Dataset entries
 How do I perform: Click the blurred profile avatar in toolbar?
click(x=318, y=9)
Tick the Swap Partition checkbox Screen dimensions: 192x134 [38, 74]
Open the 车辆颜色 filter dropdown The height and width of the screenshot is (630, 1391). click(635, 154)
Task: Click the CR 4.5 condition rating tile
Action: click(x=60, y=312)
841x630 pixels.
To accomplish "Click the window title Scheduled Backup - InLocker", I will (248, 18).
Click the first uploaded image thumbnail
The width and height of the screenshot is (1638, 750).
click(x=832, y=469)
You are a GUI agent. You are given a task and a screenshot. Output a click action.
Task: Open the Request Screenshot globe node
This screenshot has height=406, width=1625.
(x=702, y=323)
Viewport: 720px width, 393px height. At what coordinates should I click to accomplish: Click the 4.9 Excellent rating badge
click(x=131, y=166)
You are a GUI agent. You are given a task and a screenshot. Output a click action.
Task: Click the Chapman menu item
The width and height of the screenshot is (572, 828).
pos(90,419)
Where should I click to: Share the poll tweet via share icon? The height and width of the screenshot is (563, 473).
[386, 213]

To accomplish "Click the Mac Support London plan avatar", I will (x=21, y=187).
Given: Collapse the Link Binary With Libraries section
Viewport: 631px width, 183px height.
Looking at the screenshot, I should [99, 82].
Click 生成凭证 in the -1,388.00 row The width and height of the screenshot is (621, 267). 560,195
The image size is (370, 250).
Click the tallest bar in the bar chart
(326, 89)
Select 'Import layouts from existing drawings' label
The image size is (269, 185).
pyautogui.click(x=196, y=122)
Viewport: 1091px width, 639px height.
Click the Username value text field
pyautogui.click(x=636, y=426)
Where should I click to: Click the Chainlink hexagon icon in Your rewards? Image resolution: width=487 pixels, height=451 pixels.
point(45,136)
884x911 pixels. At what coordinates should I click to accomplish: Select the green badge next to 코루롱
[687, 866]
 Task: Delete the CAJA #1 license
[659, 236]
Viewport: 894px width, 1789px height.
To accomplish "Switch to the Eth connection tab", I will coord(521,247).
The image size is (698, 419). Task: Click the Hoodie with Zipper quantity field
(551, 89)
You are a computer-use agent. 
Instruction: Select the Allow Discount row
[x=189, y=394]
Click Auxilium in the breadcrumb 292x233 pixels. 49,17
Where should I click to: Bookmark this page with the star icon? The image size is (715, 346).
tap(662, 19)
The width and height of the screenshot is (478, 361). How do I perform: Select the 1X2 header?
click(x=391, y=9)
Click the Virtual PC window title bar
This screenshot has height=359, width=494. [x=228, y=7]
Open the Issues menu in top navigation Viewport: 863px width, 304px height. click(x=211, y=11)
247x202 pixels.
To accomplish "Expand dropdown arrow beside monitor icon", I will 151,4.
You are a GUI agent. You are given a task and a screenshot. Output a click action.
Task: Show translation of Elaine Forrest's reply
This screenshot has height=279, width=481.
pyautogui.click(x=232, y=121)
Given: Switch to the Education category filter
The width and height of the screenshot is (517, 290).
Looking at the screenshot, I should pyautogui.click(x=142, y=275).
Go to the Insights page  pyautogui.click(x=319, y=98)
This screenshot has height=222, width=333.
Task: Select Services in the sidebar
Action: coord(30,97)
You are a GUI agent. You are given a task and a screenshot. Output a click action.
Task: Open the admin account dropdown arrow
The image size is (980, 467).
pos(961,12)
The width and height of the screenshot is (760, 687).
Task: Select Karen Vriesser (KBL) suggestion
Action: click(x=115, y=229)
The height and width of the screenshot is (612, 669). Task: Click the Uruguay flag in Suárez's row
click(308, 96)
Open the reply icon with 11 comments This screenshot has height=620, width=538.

:: TASK ITEM ::
All of the lines above need to be given again exactly.

:: EXPECTED ANSWER ::
 How do I perform: Click the blurred profile avatar in toolbar?
click(x=318, y=9)
Tick the Swap Partition checkbox Screen dimensions: 192x134 [38, 74]
Open the 车辆颜色 filter dropdown The height and width of the screenshot is (630, 1391). click(635, 154)
Task: Click the CR 4.5 condition rating tile
Action: click(x=60, y=312)
841x630 pixels.
To accomplish "Click the window title Scheduled Backup - InLocker", I will (248, 18).
Click the first uploaded image thumbnail
The width and height of the screenshot is (1638, 750).
click(x=832, y=469)
You are a GUI agent. You are given a task and a screenshot. Output a click action.
Task: Open the Request Screenshot globe node
This screenshot has height=406, width=1625.
(x=702, y=323)
Viewport: 720px width, 393px height. At what coordinates should I click to accomplish: Click the 4.9 Excellent rating badge
click(x=131, y=166)
You are a GUI agent. You are given a task and a screenshot. Output a click action.
Task: Click the Chapman menu item
The width and height of the screenshot is (572, 828).
pos(90,419)
Where should I click to: Share the poll tweet via share icon? The height and width of the screenshot is (563, 473).
[386, 213]

To accomplish "Click the Mac Support London plan avatar", I will (x=21, y=187).
Given: Collapse the Link Binary With Libraries section
Viewport: 631px width, 183px height.
Looking at the screenshot, I should [99, 82].
Click 生成凭证 in the -1,388.00 row The width and height of the screenshot is (621, 267). 560,195
The image size is (370, 250).
Click the tallest bar in the bar chart
(326, 89)
Select 'Import layouts from existing drawings' label
The image size is (269, 185).
pyautogui.click(x=196, y=122)
Viewport: 1091px width, 639px height.
Click the Username value text field
pyautogui.click(x=636, y=426)
Where should I click to: Click the Chainlink hexagon icon in Your rewards? Image resolution: width=487 pixels, height=451 pixels.
point(45,136)
884x911 pixels. At what coordinates should I click to accomplish: Select the green badge next to 코루롱
[687, 866]
 Task: Delete the CAJA #1 license
[659, 236]
Viewport: 894px width, 1789px height.
To accomplish "Switch to the Eth connection tab", I will coord(521,247).
The image size is (698, 419). Task: Click the Hoodie with Zipper quantity field
(551, 89)
You are a computer-use agent. 
Instruction: Select the Allow Discount row
[x=189, y=394]
Click Auxilium in the breadcrumb 292x233 pixels. 49,17
Where should I click to: Bookmark this page with the star icon? The image size is (715, 346).
tap(662, 19)
The width and height of the screenshot is (478, 361). How do I perform: Select the 1X2 header?
click(x=391, y=9)
Click the Virtual PC window title bar
This screenshot has height=359, width=494. [x=228, y=7]
Open the Issues menu in top navigation Viewport: 863px width, 304px height. click(x=211, y=11)
247x202 pixels.
To accomplish "Expand dropdown arrow beside monitor icon", I will 151,4.
You are a GUI agent. You are given a task and a screenshot. Output a click action.
Task: Show translation of Elaine Forrest's reply
This screenshot has height=279, width=481.
pyautogui.click(x=232, y=121)
Given: Switch to the Education category filter
The width and height of the screenshot is (517, 290).
Looking at the screenshot, I should pyautogui.click(x=142, y=275).
Go to the Insights page  pyautogui.click(x=319, y=98)
This screenshot has height=222, width=333.
Task: Select Services in the sidebar
Action: coord(30,97)
You are a GUI agent. You are given a task and a screenshot. Output a click action.
Task: Open the admin account dropdown arrow
The image size is (980, 467).
pos(961,12)
The width and height of the screenshot is (760, 687).
Task: Select Karen Vriesser (KBL) suggestion
Action: click(x=115, y=229)
The height and width of the screenshot is (612, 669). Task: Click the Uruguay flag in Suárez's row
click(308, 96)
Open the reply icon with 11 comments This screenshot has height=620, width=538.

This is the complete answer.